## EXTRACTED DATA
▼▼▼

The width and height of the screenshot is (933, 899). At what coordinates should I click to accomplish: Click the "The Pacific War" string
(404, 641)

▲▲▲
▼▼▼

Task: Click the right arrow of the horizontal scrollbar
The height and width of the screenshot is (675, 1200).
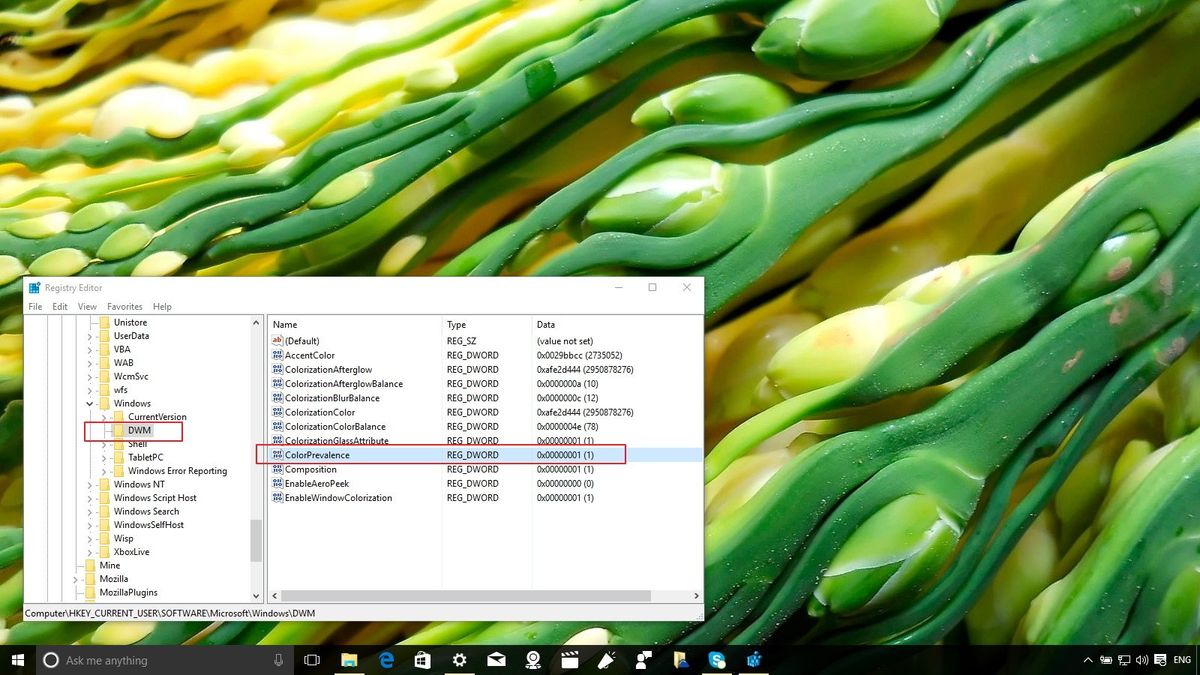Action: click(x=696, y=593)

▲▲▲

## WHAT IS REQUIRED
Rewrite everything from the line containing "Task: Click the" down to the line containing "Action: click(x=696, y=593)" as a numbered list, skipping blank lines and leaving out the pictures.

## EXERCISE RESULT
1. Task: Click the right arrow of the horizontal scrollbar
2. The height and width of the screenshot is (675, 1200).
3. Action: click(x=696, y=593)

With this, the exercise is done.